= Susanna Maiolo =

Swiss-Italian woman (born 1984)

Susanna Maiolo (born 8 November 1984) is a Swiss-Italian woman who twice attempted to attack Pope Benedict XVI. The first attack, in December 2008, was intercepted successfully by members of the Pontifical Swiss Guard. The second attack, on 24 December 2009, happened during the procession to the Christmas Eve Midnight Mass inside St. Peter's Basilica, where she knocked the Pope and French cardinal Roger Etchegaray to the floor, breaking the cardinal's leg and hip, and leaving the Pope uninjured.

== Early life ==
Maiolo was born in Frauenfeld, Switzerland. She has both Italian and Swiss citizenship.

== Attacks ==
The first attack in December 2008 was intercepted successfully by the Pope's bodyguards. Then, on Christmas Eve, 24 December 2009, during the Entrance Procession to the Midnight Mass, inside St. Peter's Basilica, she knocked the Pope and French cardinal Roger Etchegaray to the floor, breaking the cardinal's leg and hip, and leaving the Pope uninjured. Authorities said that Maiolo is mentally unwell and she was held for a week's evaluation at a psychiatric hostel in Subiaco near Rome. It was reported that she was unarmed, did not want to injure the Pope, and the Pope has forgiven her.

> [Task list]
a - Check each statement against the article on Susanna Maiolo. For each, answer yes or no and quote the exact words of the article that settle it.
(i) Maiolo was born in Frauenfeld, Switzerland.
(ii) The Pope was hurt in the 2009 attack.
(iii) After the 2009 attack she was held for a month's evaluation.
b - Pick up the article on Susanna Maiolo where it ends and keep writing.
The entries that come after this have nothing to do with it.

> [Data section]

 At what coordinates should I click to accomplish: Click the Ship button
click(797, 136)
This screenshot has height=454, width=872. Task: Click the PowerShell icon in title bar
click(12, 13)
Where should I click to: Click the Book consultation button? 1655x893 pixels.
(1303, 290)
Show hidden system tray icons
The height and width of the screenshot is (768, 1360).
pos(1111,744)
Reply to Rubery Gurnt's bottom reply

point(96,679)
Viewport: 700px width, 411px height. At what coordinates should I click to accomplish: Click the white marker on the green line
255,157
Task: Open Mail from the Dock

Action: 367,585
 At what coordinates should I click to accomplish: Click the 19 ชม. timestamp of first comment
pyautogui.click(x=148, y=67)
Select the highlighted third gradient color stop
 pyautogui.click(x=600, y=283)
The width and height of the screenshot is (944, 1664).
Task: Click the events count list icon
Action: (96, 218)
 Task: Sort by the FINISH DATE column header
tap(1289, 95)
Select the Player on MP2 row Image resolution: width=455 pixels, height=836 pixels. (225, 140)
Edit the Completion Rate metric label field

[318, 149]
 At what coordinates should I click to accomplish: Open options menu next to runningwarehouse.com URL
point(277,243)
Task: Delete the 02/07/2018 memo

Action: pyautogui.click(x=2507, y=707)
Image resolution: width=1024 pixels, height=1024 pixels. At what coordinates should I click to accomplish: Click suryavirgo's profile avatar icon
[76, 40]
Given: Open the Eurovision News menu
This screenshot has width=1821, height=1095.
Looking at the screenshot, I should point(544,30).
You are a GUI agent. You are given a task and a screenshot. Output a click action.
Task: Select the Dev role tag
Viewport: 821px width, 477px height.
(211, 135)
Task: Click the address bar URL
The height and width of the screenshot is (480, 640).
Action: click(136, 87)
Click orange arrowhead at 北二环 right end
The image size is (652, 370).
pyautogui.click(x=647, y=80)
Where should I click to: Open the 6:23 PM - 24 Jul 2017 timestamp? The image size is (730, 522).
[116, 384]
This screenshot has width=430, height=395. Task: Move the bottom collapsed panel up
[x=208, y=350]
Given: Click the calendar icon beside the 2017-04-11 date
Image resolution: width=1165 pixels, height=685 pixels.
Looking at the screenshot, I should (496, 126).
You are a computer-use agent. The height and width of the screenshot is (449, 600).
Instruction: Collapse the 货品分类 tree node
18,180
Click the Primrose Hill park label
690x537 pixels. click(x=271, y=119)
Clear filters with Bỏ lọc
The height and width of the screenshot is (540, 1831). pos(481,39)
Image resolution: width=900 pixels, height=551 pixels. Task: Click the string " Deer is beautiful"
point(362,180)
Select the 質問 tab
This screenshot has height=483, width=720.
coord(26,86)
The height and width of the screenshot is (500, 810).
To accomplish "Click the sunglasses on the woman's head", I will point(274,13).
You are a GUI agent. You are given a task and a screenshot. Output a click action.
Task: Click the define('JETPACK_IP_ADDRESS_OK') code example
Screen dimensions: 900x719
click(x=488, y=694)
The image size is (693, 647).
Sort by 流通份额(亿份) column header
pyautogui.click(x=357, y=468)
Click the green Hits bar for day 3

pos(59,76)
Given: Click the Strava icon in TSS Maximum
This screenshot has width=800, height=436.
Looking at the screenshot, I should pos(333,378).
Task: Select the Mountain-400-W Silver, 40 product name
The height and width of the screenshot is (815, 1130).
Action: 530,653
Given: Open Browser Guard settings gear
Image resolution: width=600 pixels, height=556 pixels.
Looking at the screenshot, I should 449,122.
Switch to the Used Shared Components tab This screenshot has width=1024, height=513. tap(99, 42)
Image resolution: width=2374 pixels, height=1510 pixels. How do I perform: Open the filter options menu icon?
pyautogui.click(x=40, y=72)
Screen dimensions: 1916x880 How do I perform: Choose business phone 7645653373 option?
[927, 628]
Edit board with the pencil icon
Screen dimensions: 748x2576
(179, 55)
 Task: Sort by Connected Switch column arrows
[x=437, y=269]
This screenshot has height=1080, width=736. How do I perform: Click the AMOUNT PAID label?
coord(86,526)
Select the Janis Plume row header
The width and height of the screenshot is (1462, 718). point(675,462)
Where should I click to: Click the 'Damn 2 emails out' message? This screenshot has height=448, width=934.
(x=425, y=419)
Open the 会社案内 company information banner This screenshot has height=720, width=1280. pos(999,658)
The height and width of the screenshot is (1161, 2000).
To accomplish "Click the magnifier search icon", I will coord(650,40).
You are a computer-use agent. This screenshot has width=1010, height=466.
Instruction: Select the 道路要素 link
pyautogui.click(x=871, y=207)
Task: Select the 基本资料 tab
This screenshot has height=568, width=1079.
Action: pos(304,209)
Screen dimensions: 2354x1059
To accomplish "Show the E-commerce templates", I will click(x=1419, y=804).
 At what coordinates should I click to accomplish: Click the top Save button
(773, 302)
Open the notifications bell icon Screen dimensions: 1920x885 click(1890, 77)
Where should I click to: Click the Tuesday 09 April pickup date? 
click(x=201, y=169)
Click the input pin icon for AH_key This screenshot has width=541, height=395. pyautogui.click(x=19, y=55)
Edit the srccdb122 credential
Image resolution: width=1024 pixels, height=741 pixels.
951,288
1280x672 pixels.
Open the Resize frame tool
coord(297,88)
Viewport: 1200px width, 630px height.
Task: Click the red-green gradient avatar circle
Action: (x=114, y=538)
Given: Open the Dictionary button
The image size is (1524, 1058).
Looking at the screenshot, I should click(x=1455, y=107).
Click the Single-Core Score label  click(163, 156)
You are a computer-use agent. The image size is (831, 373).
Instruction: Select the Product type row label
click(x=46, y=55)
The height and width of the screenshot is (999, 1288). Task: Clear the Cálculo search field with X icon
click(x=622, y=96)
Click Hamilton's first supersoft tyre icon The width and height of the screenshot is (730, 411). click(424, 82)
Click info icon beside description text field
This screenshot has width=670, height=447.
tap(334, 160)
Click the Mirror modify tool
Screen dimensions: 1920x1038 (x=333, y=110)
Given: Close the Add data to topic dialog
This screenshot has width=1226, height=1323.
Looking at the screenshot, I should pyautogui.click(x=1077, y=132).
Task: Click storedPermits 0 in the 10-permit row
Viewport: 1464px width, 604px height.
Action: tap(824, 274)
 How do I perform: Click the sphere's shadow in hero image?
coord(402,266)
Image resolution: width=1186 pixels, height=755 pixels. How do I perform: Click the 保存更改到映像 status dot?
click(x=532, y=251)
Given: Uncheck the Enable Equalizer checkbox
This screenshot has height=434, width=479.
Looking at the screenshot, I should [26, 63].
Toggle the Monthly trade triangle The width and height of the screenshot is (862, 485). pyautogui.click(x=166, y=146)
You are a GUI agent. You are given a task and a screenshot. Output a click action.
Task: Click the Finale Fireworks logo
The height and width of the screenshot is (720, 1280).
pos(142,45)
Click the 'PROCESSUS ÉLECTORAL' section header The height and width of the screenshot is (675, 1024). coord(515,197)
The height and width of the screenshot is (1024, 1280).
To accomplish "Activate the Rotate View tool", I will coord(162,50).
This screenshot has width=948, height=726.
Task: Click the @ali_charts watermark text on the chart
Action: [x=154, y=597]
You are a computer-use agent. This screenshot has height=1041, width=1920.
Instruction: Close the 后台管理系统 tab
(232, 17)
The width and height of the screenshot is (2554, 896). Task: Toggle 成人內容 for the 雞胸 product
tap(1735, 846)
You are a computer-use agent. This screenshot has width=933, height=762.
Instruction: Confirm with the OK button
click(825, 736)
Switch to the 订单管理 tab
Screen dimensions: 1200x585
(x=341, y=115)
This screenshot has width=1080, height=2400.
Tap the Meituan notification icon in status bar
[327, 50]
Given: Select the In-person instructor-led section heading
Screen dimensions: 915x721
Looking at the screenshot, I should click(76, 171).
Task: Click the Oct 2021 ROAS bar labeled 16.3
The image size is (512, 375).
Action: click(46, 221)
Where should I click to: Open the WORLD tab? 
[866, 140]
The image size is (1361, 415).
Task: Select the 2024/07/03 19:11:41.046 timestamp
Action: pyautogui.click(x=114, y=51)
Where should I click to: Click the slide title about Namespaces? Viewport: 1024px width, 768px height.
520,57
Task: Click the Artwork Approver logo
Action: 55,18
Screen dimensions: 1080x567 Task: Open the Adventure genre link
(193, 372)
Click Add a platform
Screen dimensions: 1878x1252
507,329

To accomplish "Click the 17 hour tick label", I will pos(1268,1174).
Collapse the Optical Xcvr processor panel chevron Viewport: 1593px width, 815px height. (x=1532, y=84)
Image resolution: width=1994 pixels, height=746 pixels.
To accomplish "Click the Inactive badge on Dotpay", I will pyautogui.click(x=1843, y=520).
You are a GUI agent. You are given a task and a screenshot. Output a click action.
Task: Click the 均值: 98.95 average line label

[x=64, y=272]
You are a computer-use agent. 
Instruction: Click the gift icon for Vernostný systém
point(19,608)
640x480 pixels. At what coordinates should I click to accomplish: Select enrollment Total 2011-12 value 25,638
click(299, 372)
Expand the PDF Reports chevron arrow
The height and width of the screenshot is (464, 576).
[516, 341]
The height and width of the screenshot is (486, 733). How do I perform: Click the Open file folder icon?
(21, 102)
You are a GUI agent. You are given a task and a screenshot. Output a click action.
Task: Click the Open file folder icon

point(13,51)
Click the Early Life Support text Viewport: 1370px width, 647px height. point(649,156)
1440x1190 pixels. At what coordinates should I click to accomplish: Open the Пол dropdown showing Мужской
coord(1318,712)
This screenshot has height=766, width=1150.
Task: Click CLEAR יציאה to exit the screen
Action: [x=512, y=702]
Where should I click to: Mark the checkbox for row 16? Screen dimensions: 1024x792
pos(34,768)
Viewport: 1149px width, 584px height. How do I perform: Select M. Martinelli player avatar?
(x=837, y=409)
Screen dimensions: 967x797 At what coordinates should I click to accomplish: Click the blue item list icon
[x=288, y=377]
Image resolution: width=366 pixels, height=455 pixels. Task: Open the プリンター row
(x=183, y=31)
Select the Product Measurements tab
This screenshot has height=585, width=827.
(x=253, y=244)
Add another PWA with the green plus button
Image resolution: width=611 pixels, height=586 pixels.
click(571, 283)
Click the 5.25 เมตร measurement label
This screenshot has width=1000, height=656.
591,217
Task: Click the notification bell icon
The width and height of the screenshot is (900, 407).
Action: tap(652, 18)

> [Answers for the exercise]
a -
(i) Yes: "Maiolo was born in Frauenfeld, Switzerland."
(ii) No: "leaving the Pope uninjured"
(iii) No: "she was held for a week's evaluation at a psychiatric hostel in Subiaco near Rome"

b -
== Reactions ==
The Pope's personal secretary, Monsignor Georg Gaenswein, visited her at the clinic on 1 January 2010. He expressed the Pope's concern for her and said the Pope believed in her good intentions and had pardoned her. The Vatican public prosecutor Nicola Picardi and spokesman Federico Lombardi said that she would probably be released.

Maiolo and two of her family members had a brief private audience with Pope Benedict after the morning general audience on 13 January 2010 in a room adjoining the Paul VI Audience Hall. Maiolo told the Pope she regretted the incident. He forgave her and expressed his best wishes for her and her health.